1.Understand the company's existing assets and liabilities;
2.Have a general understanding of the company's business scope and product cost characteristics;
3.A brief understanding of the division of labor and functions of each department of the company;
4.Carefully compare the content of the work handover, check and fill in the gaps, and find potential problems;
2. Sort out the messy accounts.
1.Inventory of cash and bank deposits, and if the accounts do not match, they need to be reported for approval for verification and adjustment;
2.Check the inventory, and the amount of the account does not match the facts, which needs to be submitted for approval for verification and adjustment;
3.Inventory of fixed assets;
4.Verify the current accounts, whether the accounts receivable and payable have no balance, the accounts received and paid, and the accounts that are uneven should be verified and adjusted;
3. Establish a new set of accounts.
If the company's accounts are messy, it is recommended that you start a new set of accounts, so that the accounting is clearer and distinguish from the original messy accounts.
First of all, you can build the first form according to the data after the messy account processing, as the basis for the new set of accounts, and then choose the appropriate accounting standards according to the company's situation, and finally, according to the original voucher, enter the opening balance of the account, and the account is completed.
What kind of accounts are generally needed when setting up accounts?
Answer: First, adapt to the enterprise. The scale of the enterprise is directly proportional to the business volume, and the large-scale enterprise has a large business volume, the division of labor is also complex, and the number of books required for accounting books is also large.
The scale of the enterprise is small, the business volume is also small, some enterprises, one accountant can handle all economic business, there is no need to set up many accounts when setting up account books, all the sub-accounts can be synthesized.
One or two copies will do.
Second, according to the needs of enterprise management. The establishment of account books is to meet the needs of enterprise management and provide useful accounting information for management, so it is necessary to meet the needs of management when building accounts to avoid duplicate accounting and bookkeeping.

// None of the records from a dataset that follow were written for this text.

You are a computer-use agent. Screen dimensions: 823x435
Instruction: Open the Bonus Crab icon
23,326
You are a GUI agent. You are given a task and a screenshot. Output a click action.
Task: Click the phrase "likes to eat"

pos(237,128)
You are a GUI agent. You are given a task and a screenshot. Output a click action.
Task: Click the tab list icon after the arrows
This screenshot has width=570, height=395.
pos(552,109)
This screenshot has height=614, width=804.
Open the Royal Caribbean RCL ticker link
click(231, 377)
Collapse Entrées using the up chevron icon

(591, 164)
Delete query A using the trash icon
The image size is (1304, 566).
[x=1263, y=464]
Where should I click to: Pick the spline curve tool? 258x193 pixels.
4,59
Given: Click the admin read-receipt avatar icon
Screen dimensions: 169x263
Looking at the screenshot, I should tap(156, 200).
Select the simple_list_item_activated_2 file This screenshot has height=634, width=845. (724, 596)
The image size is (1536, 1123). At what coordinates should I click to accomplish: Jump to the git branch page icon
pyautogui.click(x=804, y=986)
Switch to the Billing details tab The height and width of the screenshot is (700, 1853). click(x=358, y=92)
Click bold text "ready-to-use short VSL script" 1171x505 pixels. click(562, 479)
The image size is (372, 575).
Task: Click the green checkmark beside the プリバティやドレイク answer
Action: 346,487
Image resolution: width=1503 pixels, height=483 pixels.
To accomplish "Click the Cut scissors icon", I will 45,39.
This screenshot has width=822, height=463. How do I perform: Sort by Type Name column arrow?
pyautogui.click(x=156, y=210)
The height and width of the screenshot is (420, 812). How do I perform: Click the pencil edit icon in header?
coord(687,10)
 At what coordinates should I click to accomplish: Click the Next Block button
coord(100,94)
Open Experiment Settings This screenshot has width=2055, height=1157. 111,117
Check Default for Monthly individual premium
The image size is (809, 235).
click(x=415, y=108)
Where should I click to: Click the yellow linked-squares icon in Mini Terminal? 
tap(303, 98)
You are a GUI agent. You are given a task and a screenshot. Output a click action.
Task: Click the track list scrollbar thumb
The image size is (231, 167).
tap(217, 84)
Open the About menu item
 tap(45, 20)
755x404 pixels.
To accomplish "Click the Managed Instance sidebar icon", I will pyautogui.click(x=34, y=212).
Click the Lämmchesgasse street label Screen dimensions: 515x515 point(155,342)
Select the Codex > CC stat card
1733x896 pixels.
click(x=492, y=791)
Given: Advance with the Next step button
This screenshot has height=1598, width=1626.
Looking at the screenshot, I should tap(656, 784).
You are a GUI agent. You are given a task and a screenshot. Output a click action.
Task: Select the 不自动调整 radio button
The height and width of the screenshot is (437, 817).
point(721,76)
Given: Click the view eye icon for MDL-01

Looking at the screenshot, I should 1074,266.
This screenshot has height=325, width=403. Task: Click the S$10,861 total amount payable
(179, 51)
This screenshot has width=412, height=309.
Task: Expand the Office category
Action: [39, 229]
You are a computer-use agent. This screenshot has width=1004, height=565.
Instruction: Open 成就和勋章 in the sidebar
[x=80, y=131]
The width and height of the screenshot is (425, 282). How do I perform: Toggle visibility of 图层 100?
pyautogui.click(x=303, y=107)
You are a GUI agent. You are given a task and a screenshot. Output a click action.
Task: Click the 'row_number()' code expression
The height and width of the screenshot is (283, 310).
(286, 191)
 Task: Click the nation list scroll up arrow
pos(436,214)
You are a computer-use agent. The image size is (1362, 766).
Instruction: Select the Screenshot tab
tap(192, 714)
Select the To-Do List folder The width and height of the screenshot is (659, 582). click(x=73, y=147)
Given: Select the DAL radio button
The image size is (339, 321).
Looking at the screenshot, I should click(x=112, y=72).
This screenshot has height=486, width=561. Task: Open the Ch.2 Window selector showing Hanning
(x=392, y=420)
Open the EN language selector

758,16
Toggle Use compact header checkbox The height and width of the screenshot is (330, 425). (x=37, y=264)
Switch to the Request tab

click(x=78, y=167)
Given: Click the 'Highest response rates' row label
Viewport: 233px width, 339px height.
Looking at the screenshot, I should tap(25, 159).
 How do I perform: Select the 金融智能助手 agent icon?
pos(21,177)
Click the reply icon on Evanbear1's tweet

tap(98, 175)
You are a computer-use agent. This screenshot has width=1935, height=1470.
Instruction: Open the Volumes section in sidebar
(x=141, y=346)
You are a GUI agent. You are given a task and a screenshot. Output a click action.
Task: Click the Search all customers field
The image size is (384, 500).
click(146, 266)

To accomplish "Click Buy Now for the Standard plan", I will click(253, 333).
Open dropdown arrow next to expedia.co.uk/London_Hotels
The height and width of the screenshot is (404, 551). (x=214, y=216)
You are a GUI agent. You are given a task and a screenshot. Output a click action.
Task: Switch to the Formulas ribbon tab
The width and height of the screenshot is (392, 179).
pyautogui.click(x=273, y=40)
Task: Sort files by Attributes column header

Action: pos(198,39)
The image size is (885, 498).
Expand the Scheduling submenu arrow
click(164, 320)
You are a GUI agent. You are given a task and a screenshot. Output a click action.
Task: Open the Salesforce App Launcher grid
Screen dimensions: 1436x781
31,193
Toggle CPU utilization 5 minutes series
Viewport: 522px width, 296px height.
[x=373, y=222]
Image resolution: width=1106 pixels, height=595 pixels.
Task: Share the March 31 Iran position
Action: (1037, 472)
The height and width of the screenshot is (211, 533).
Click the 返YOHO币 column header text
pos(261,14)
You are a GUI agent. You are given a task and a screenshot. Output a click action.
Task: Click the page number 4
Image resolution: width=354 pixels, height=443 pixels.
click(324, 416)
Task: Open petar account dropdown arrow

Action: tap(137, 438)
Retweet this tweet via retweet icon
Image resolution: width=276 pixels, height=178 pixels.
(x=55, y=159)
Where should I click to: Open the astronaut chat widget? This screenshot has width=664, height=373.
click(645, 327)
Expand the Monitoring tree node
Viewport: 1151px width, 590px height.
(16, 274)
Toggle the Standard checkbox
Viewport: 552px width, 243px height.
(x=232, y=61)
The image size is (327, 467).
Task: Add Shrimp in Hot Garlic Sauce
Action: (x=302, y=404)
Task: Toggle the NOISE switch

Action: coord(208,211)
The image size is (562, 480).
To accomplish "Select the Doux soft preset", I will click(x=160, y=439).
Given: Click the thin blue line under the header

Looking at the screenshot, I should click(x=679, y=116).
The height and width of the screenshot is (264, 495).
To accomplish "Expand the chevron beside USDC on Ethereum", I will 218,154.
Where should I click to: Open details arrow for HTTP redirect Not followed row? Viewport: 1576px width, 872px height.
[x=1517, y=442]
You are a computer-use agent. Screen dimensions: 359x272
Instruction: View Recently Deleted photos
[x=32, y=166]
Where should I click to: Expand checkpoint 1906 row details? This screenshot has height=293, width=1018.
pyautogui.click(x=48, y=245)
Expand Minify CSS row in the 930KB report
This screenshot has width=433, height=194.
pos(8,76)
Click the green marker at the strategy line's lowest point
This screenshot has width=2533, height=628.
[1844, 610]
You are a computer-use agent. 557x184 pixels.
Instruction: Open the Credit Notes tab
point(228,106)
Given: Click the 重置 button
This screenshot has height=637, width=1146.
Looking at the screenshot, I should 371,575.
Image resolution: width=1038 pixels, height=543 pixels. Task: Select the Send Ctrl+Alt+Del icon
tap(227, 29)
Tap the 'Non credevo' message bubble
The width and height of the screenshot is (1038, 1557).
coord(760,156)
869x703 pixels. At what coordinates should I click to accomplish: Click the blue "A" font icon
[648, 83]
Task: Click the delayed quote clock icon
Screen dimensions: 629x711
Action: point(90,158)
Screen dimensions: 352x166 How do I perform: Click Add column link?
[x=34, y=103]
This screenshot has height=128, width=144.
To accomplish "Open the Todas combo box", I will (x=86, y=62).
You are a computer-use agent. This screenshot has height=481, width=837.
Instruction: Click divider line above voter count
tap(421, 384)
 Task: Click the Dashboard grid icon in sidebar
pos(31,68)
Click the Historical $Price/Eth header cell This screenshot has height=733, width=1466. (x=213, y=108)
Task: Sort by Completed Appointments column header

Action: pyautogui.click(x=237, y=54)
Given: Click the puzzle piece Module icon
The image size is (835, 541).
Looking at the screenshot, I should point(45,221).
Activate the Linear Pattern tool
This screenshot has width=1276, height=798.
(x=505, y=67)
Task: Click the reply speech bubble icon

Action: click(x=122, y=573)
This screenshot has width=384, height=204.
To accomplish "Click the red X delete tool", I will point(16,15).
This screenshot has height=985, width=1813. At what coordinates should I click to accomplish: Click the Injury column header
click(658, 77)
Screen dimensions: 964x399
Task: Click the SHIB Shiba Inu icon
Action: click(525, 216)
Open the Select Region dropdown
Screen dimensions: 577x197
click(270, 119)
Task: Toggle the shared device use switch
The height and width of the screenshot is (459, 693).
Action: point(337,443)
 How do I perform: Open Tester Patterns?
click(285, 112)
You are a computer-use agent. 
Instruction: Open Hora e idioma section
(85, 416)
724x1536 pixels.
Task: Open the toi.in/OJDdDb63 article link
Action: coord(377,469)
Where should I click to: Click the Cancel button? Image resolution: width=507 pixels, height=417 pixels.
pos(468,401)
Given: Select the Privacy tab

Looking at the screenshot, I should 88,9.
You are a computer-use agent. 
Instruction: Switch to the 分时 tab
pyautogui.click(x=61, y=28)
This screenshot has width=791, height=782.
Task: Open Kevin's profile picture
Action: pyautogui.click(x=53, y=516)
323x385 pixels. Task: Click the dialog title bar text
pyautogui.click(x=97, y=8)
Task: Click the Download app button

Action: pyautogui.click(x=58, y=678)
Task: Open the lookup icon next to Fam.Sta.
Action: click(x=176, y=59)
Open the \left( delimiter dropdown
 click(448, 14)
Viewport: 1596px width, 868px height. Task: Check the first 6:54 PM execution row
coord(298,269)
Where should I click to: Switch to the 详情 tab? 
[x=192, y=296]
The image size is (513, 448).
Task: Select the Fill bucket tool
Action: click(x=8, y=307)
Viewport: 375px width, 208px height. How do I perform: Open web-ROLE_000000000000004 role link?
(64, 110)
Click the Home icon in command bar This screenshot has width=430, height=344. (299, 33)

Third, according to the accounting procedures. Depending on the size of the enterprise's business, the accounting procedures adopted are also different. Once the enterprise chooses the accounting processing procedure, it also chooses the setting of the account book, if the enterprise adopts the accounting voucher accounting processing procedure, the general ledger of the enterprise will be registered according to the accounting voucher sequence, and you will have to prepare a general ledger registered in the sequence.
The above tells how to check the messy accounts and sort out the messy accounts, the messy accounts, is the need to sort out one by one according to the above aspects, straighten out, we must be careful when operating, every aspect can not be messy, we must learn the relevant operations, in accordance with the provisions of the tax closure and accounting, the above is all the content, welcome everyone to continue to pay attention to this ** update!